1. Open Machine44 Graphical User Interface (GUI) by clicking on the icon after installation. The tool needs some time to load. In the meantime you should see the following splash screen:
2. After loading you should see the GUI:
3. In the Parameters section set Maximum Depth to 10 (sets the depth of a every single tree). Set the number of Estimators to 200. The more the better for prediction, but it also slows down the system performance. Leave the value for Jobs at 2 (jobs in parallel, if -1 it will be the number of cores of your computer's processor):
4. Choose Training/Test random shuffle in order to shuffle the rows inside the data file randomly to get training and test datasets. Use the slide bar to choose the percentage of training data. The more training data rows the better the test result should be because the process has more data for learning:
5. Now in the Data section click the first button Choose data file in order to choose the training/test data file. Choose Machine44_sample.csv in the installation directory and confirm. In the last column of this file the classes are given. All other columns contain the features. In the field Separator: the character for the column separation can be chosen. In the field Decimal: the character for the decimal separator for floating point numbers can be chosen. For the sample file you do not need to change anything here:
6. After confirmation of the sample file the Data File Analysis shows the number of features, rows and classes:
7. If you like you can also choose a prediction file in order to predict data machine44_predict.csv with unknown classes.

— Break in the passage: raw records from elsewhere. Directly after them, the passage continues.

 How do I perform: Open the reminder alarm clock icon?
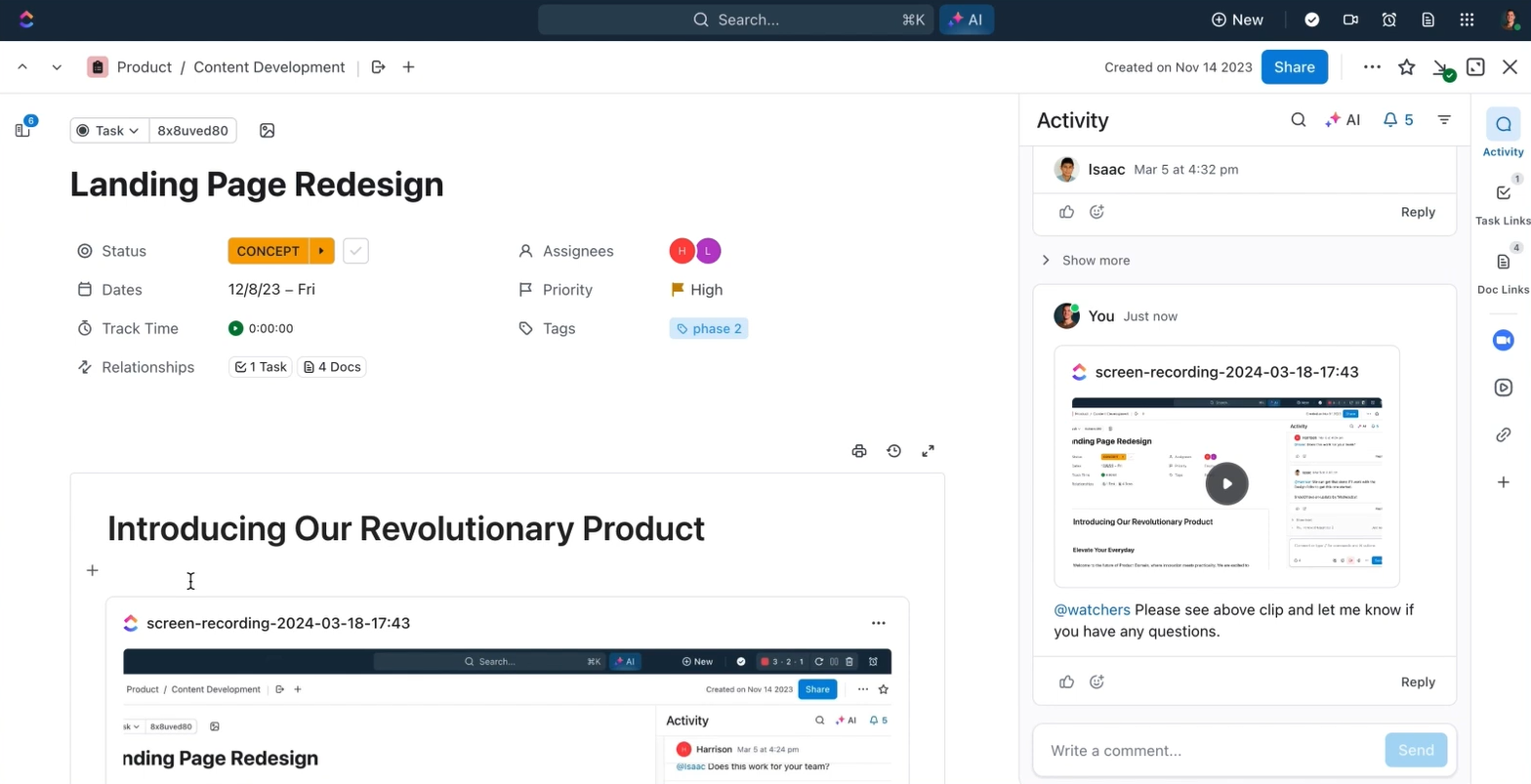(1388, 20)
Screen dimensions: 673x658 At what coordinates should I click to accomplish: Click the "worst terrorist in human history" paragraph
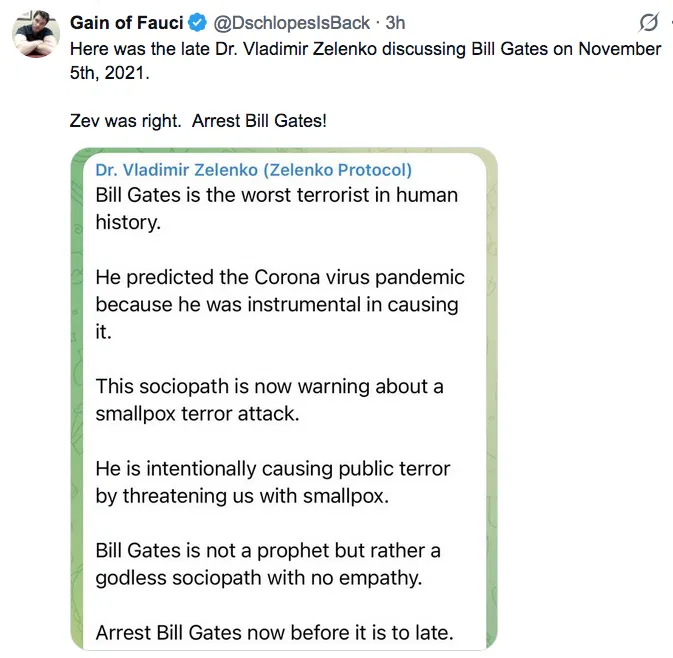click(x=276, y=208)
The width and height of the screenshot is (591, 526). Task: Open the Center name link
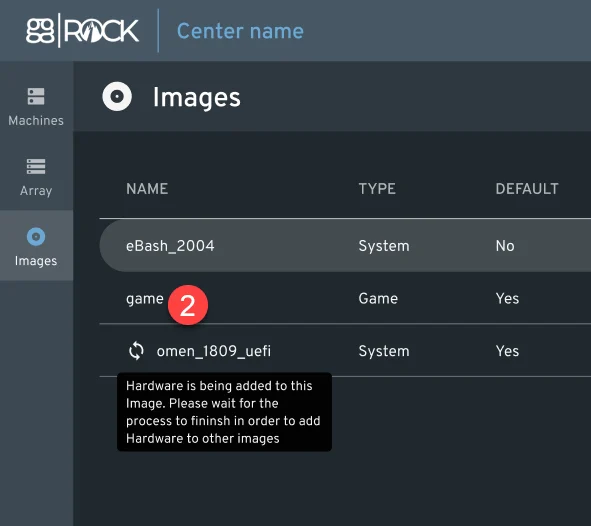click(240, 31)
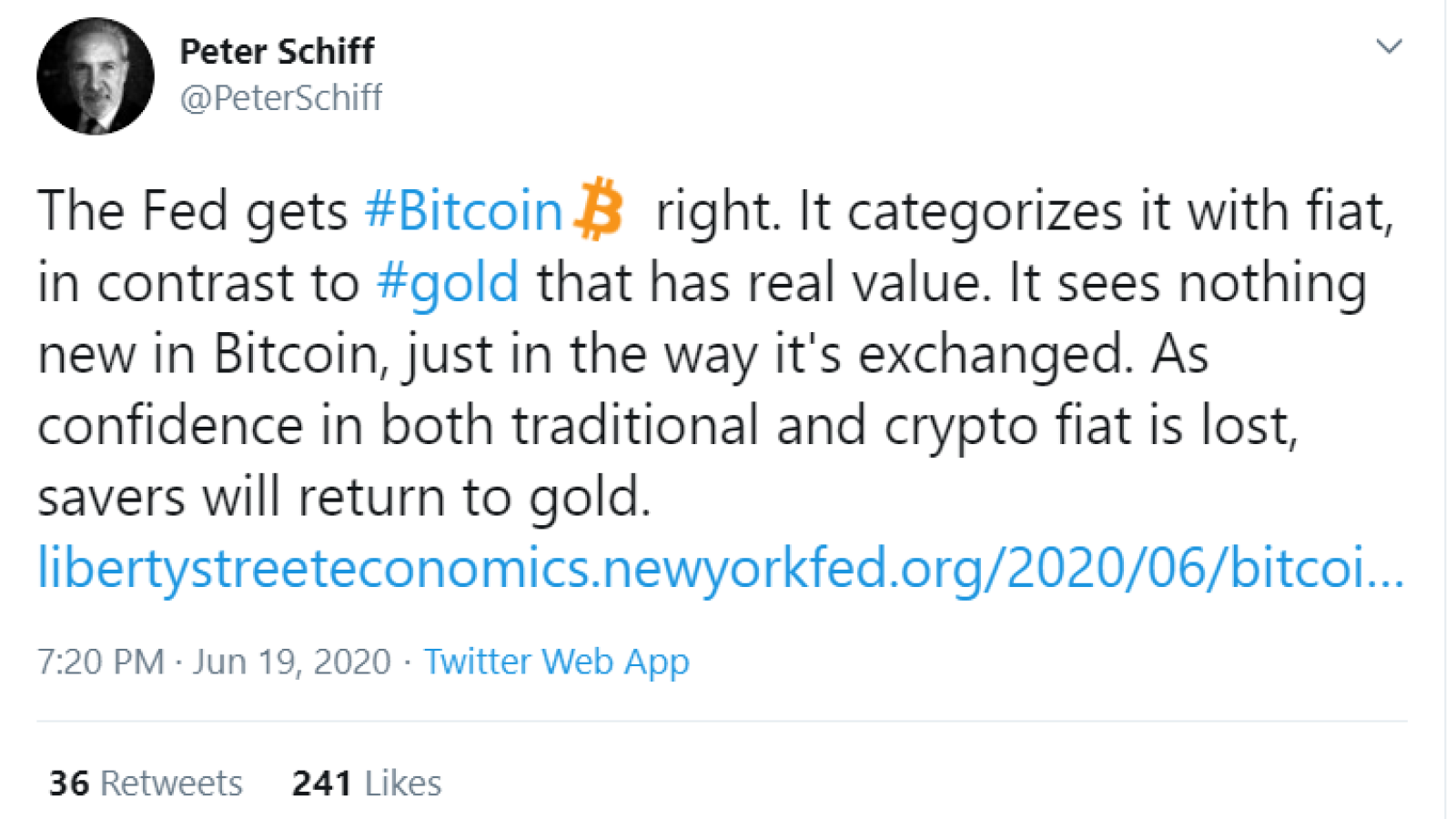This screenshot has height=819, width=1456.
Task: Click the Retweets count number 36
Action: click(69, 784)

This step is optional:
8. Now click on the big button "TRAIN AND TEST" on the left:
9. In the result window on the right you should see information about the test run. It shows the number of rows for training and test data according to your percentage selection in the slide bar and the names of the feature columns and class column:
It shows a Confusion Matrix and Feature importances. A confusion matrix is a quick way to see if the model performs well for the different classes.
Please see FAQ for an example of a Confusion Matrix.
Please see FAQ for an example of a Confusion Matrix.
Feature importances show the relative importance (value between 0 and 1) of each feature for the prediction process. This is one advantage of the random forest classifier. If one feature has a high importance it contains valueable information for predicting the correct class.